Senate Bill 6,215 would require the State Auditor to compile, by July 1, 2026, an inventory of state programs audited in the prior 10 years and, beginning July 1, 2027, to publish an annual statewide high‑risk list identifying programs that present elevated risk to the state.
The bill’s sponsor, Senator Drew Hansen, said the measure is driven by concerns raised after recent fraud reports from other states. “The people of Washington state have a right to expect that when we are spending public money, we are frugal and we are careful and we have safeguards in place to protect against fraud,” Hansen said at the committee hearing.
Greg Vogel, committee staff, told the panel the inventory must include descriptions of internal controls, summaries of relevant audit findings and recommendations, and updates on corrective actions. Vogel also noted the bill calls for plain-language presentations to help non‑technical readers understand risk profiles.

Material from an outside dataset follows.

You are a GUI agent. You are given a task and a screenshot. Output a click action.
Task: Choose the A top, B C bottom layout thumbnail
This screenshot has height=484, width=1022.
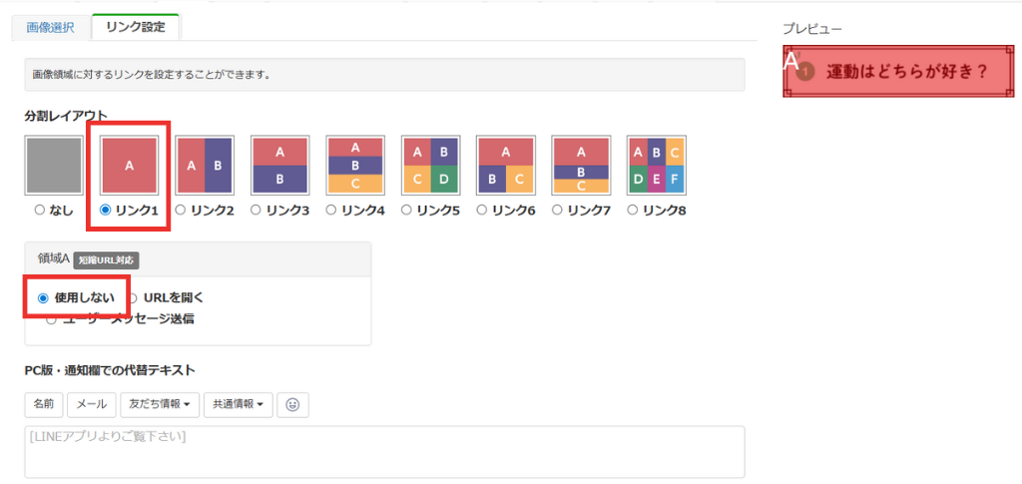point(505,165)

Scott Nelson, Director of Legislation and Policy for State Auditor Pat McCarthy, told the committee the State Auditor’s Office (SAO) has concerns about scope and capacity. “This is an entirely new program for SAO which we have no current source of funding,” Nelson said, noting SAO retains audit records for five years while the bill asks for a 10‑year inventory. He also questioned whether SAO is the right entity to host the function and warned the July 2026 delivery date would be “physically impossible” without additional resources.
The bill includes a fiscal note that estimates $2,600,000 for the 2025–27 biennium and ongoing costs of $3,500,000 in future biennia. Hansen acknowledged the fiscal concerns and suggested another entity, such as JLARC, might be appropriate if SAO cannot host the program.
No formal action was taken on the bill at the public hearing; the committee closed the hearing after receiving public comment and staff testimony. The bill’s proponents argued the proposal would make it easier for legislators and the public to identify programs needing closer oversight; auditors cautioned about workload, record retention limits and the need for clearer definitions of “program.”
What’s next: the committee closed the public hearing on SB 6,215; any future movement will depend on follow-up among the sponsor, staff and the State Auditor’s Office.